La faille est localisée dans le décodeur d’images au format JPEG utilisé par Internet Explorer. La visualisation d’une image piégée, spécialement conçue à cet effet, provoque le « crash » du navigateur. Pour le moment, il n’est pas indiqué si la vulnérabilité pourrait permettre l’exécution de code arbitraire mais elle n’est pas sans rappeler la vulnérabilité JPEG GDI+.
Michal Zalewski n’a pas suivi le processus habituel pour annoncer ce nouveau défaut de sécurité. En effet, Microsoft a découvert le problème en même temps que les abonnés à la liste de diffusion « full-disclosure ». L’usage voudrait que l’éditeur soit prévenu avant que l’information soit rendue publique mais d’après le chercheur, Microsoft ne serait pas assez réactif et n’accorderait pas assez d’importance à ce type de faille. Laissons donc la communauté juger de la sévérité du problème.
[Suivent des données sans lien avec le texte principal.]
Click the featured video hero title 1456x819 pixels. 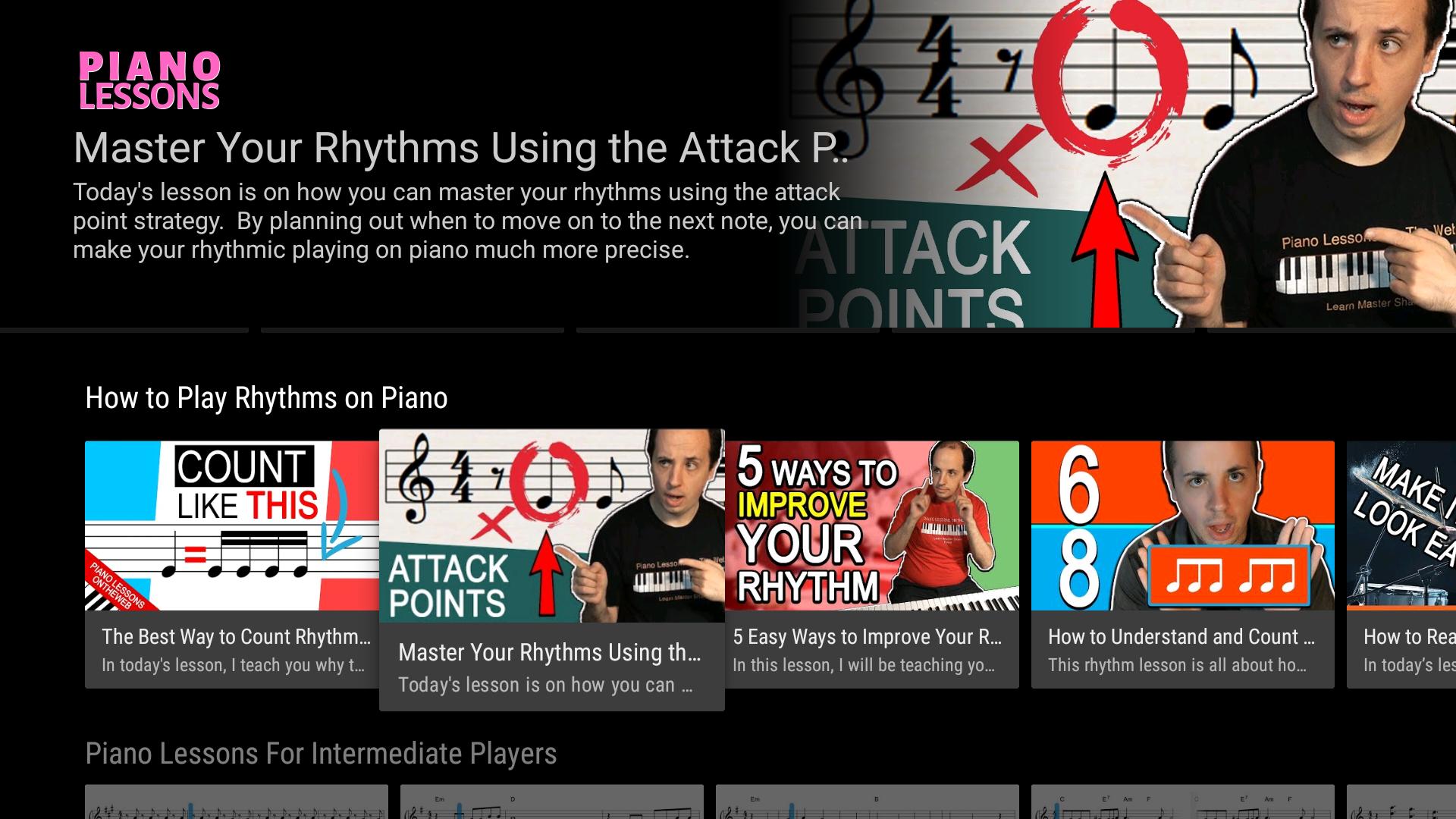click(460, 148)
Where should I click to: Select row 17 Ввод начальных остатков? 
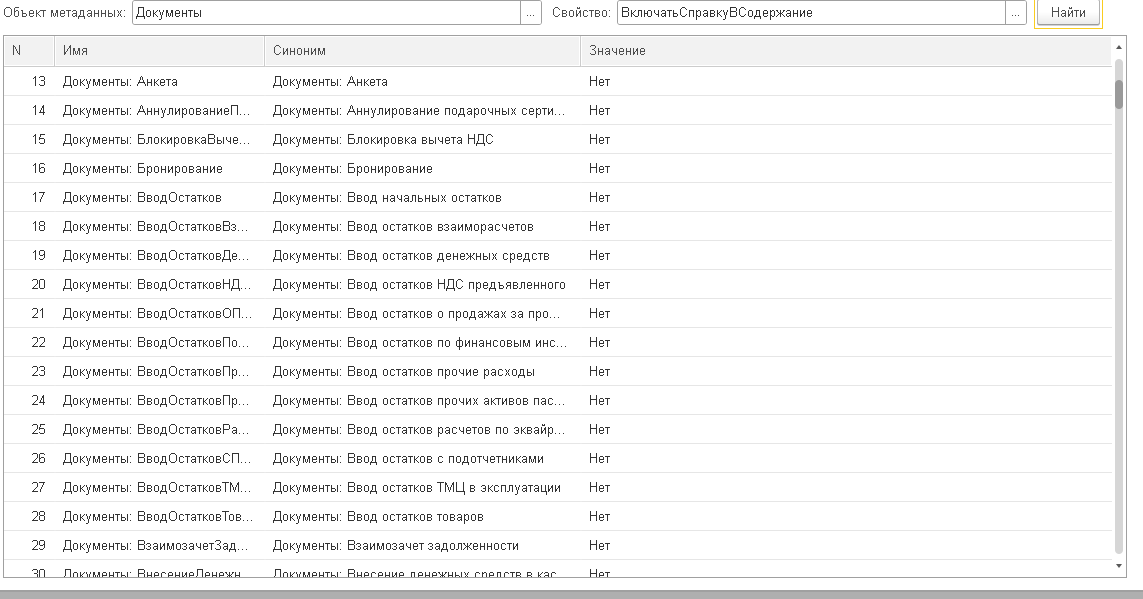tap(558, 197)
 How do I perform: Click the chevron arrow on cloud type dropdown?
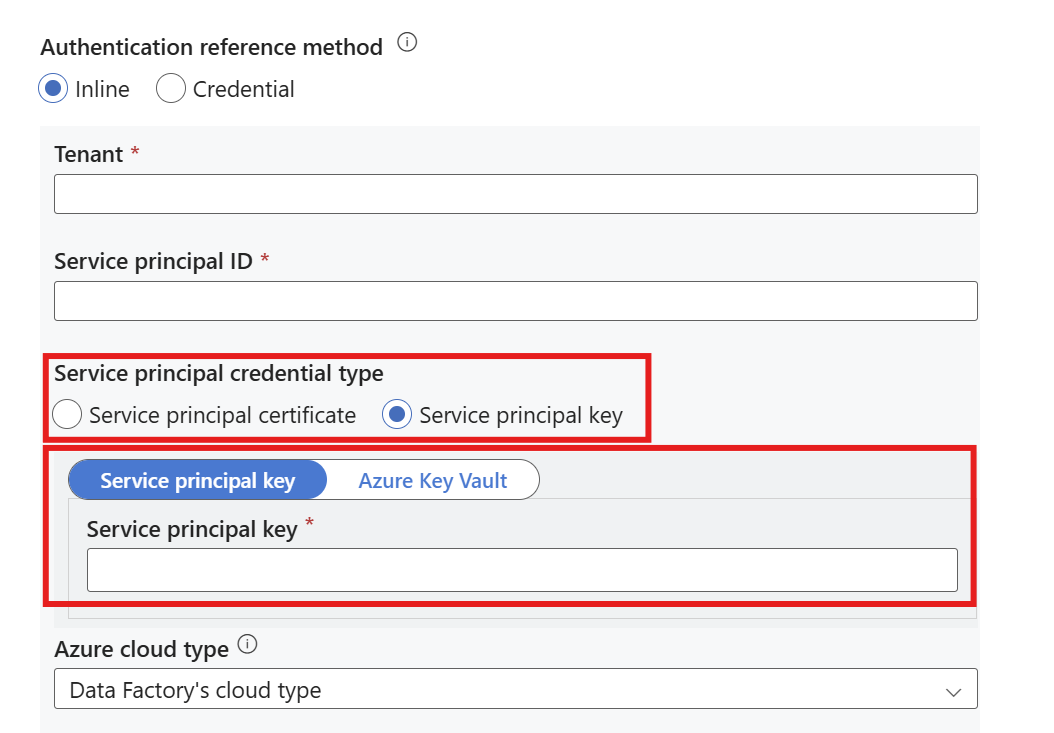point(953,691)
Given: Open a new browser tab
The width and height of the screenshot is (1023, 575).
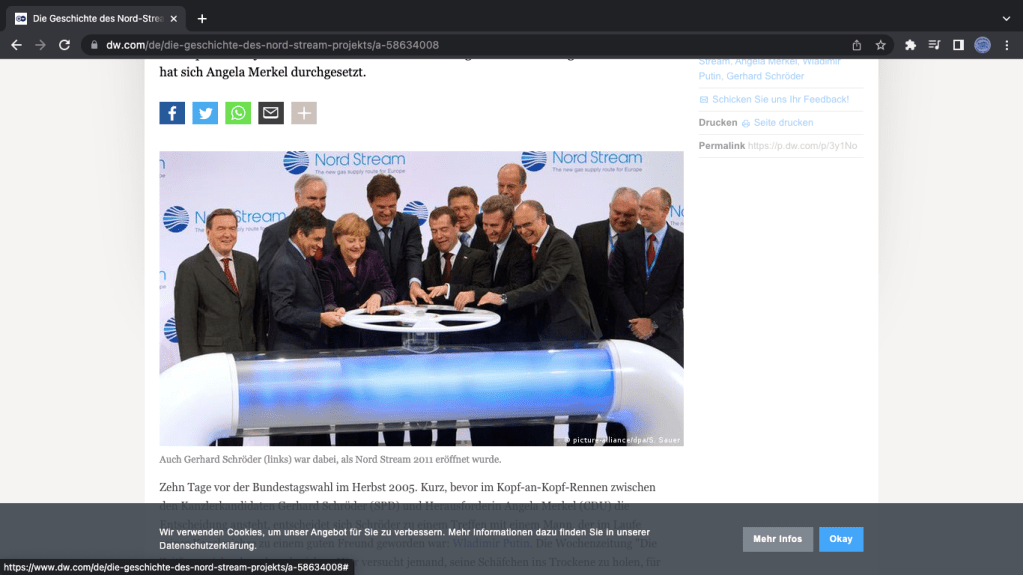Looking at the screenshot, I should pyautogui.click(x=202, y=19).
Quoi qu’il en soit, à cette heure, aucun correctif n’est disponible. Des recherches approfondies nous en apprendront sûrement plus sur la vulnérabilité et ses conséquences possibles. Il est certain que bon nombre de spécialistes doivent être, en ce moment même, le nez dans le « debugger » pour trouver un moyen d’utiliser cette faille afin d’exécuter du code arbitraire et rendre cette faille suffisamment dangereuse aux yeux de Microsoft pour que la firme de Redmond décide de publier rapidement un correctif.